Written instruction | Convert the data entries into a numbered list, from the line with "リンク (77, 711)" through the line with "Productos (554, 65)", both ends included. Skip any blank lines.

(Data entries)
** Start **

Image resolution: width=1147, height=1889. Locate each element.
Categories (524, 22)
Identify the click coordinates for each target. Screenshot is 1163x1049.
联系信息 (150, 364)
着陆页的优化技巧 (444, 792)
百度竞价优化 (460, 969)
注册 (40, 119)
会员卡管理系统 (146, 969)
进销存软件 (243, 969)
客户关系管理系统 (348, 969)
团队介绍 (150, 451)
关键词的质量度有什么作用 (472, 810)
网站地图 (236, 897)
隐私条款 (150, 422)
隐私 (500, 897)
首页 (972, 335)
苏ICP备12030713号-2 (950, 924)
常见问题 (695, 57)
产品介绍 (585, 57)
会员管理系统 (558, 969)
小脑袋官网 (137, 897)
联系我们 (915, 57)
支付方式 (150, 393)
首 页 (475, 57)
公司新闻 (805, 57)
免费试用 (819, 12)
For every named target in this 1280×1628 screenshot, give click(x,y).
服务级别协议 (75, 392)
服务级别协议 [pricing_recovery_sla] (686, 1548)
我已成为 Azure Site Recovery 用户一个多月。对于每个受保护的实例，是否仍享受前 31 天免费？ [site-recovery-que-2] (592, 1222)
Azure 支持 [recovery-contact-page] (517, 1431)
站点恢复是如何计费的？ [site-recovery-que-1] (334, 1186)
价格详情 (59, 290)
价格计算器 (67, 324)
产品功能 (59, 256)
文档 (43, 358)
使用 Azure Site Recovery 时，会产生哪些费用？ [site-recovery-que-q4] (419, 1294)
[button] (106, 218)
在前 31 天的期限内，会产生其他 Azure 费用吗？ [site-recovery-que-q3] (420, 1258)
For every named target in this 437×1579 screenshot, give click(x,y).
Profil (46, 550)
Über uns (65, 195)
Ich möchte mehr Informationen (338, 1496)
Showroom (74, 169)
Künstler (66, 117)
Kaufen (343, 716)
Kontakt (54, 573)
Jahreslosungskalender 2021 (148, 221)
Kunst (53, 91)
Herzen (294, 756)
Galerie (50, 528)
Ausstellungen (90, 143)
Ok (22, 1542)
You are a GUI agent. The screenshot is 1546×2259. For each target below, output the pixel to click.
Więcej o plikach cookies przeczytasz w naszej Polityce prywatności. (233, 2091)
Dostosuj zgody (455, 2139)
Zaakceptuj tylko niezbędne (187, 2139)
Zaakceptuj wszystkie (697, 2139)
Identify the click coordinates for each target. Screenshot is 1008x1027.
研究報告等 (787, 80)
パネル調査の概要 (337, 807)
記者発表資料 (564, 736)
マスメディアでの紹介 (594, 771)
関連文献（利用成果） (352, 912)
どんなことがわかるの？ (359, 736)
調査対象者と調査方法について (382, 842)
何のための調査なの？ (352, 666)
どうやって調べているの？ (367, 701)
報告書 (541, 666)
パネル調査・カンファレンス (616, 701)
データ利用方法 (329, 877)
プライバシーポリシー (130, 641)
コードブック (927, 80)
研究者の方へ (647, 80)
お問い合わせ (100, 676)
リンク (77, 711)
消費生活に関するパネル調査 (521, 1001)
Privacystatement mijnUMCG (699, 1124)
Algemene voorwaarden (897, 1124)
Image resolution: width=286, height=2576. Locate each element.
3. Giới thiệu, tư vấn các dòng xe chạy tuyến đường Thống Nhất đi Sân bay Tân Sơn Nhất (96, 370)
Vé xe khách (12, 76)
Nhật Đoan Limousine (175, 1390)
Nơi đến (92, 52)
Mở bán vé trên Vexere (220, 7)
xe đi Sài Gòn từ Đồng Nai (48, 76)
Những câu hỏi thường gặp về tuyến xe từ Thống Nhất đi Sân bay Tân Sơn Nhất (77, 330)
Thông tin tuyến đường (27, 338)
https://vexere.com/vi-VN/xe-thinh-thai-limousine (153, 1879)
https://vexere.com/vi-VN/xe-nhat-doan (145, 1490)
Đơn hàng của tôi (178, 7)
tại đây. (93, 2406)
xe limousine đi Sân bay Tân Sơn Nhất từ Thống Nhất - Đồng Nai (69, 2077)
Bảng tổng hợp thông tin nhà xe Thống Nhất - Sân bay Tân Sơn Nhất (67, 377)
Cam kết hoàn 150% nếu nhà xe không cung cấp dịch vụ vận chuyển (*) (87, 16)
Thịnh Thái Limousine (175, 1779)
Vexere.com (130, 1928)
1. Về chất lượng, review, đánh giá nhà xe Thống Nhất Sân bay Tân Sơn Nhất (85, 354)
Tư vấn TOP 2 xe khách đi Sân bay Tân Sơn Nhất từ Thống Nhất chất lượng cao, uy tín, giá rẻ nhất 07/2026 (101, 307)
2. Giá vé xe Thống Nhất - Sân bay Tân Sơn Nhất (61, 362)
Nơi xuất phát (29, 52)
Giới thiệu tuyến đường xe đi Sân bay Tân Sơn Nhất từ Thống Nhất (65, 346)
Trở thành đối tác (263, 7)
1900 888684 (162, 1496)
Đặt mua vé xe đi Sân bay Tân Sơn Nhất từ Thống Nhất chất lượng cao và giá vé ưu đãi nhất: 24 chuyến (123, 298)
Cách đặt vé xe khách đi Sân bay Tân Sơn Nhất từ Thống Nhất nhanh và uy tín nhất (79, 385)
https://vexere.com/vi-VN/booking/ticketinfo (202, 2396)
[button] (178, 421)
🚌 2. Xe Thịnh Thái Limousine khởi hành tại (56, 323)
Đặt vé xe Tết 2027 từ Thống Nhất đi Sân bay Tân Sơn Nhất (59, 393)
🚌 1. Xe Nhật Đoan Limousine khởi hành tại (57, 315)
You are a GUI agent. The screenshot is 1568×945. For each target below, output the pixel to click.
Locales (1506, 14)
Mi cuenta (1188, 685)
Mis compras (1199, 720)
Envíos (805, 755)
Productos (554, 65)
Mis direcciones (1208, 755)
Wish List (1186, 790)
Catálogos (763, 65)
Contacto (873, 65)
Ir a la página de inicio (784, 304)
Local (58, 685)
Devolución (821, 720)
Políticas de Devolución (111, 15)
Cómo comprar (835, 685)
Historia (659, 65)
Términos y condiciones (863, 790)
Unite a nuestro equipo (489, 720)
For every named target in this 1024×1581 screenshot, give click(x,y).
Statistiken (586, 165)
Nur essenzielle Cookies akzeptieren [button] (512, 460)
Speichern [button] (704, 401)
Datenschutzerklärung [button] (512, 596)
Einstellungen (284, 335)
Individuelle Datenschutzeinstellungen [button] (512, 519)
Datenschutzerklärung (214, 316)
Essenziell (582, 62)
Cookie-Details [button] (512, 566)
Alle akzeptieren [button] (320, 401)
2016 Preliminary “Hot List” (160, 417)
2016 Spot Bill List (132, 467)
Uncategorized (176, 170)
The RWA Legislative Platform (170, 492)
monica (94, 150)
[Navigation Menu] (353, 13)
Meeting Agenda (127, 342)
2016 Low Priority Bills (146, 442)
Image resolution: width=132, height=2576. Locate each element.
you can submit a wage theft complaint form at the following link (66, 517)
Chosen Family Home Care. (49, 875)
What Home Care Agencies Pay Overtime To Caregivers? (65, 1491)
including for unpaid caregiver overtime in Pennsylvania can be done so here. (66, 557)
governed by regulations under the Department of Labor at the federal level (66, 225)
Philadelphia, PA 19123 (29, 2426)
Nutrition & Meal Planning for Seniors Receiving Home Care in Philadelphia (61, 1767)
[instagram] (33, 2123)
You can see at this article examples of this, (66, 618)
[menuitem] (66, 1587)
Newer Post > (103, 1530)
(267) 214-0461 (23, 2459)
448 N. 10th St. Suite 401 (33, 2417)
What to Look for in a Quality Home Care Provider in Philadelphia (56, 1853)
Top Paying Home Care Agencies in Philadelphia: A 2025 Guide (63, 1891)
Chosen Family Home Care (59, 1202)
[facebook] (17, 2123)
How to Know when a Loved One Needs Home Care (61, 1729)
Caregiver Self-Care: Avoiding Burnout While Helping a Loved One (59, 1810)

** End **

Final result |
1. リンク (77, 711)
2. 消費生活に関するパネル調査 (521, 1001)
3. Privacystatement mijnUMCG (699, 1124)
4. Algemene voorwaarden (897, 1124)
5. Image resolution: width=286, height=2576. Locate each element.
6. 3. Giới thiệu, tư vấn các dòng xe chạy tuyến đường Thống Nhất đi Sân bay Tân Sơn Nhất (96, 370)
7. Vé xe khách (12, 76)
8. Nhật Đoan Limousine (175, 1390)
9. Nơi đến (92, 52)
10. Mở bán vé trên Vexere (220, 7)
11. xe đi Sài Gòn từ Đồng Nai (48, 76)
12. Những câu hỏi thường gặp về tuyến xe từ Thống Nhất đi Sân bay Tân Sơn Nhất (77, 330)
13. Thông tin tuyến đường (27, 338)
14. https://vexere.com/vi-VN/xe-thinh-thai-limousine (153, 1879)
15. https://vexere.com/vi-VN/xe-nhat-doan (145, 1490)
16. Đơn hàng của tôi (178, 7)
17. tại đây. (93, 2406)
18. xe limousine đi Sân bay Tân Sơn Nhất từ Thống Nhất - Đồng Nai (69, 2077)
19. Bảng tổng hợp thông tin nhà xe Thống Nhất - Sân bay Tân Sơn Nhất (67, 377)
20. Cam kết hoàn 150% nếu nhà xe không cung cấp dịch vụ vận chuyển (*) (87, 16)
21. Thịnh Thái Limousine (175, 1779)
22. Vexere.com (130, 1928)
23. 1. Về chất lượng, review, đánh giá nhà xe Thống Nhất Sân bay Tân Sơn Nhất (85, 354)
24. Tư vấn TOP 2 xe khách đi Sân bay Tân Sơn Nhất từ Thống Nhất chất lượng cao, uy tín, giá rẻ nhất 07/2026 (101, 307)
25. 2. Giá vé xe Thống Nhất - Sân bay Tân Sơn Nhất (61, 362)
26. Nơi xuất phát (29, 52)
27. Giới thiệu tuyến đường xe đi Sân bay Tân Sơn Nhất từ Thống Nhất (65, 346)
28. Trở thành đối tác (263, 7)
29. 1900 888684 (162, 1496)
30. Đặt mua vé xe đi Sân bay Tân Sơn Nhất từ Thống Nhất chất lượng cao và giá vé ưu đãi nhất: 24 chuyến (123, 298)
31. Cách đặt vé xe khách đi Sân bay Tân Sơn Nhất từ Thống Nhất nhanh và uy tín nhất (79, 385)
32. https://vexere.com/vi-VN/booking/ticketinfo (202, 2396)
33. [button] (178, 421)
34. 🚌 2. Xe Thịnh Thái Limousine khởi hành tại (56, 323)
35. Đặt vé xe Tết 2027 từ Thống Nhất đi Sân bay Tân Sơn Nhất (59, 393)
36. 🚌 1. Xe Nhật Đoan Limousine khởi hành tại (57, 315)
37. You are a GUI agent. The screenshot is 1568×945. For each target below, output the pixel to click.
38. Locales (1506, 14)
39. Mi cuenta (1188, 685)
40. Mis compras (1199, 720)
41. Envíos (805, 755)
42. Productos (554, 65)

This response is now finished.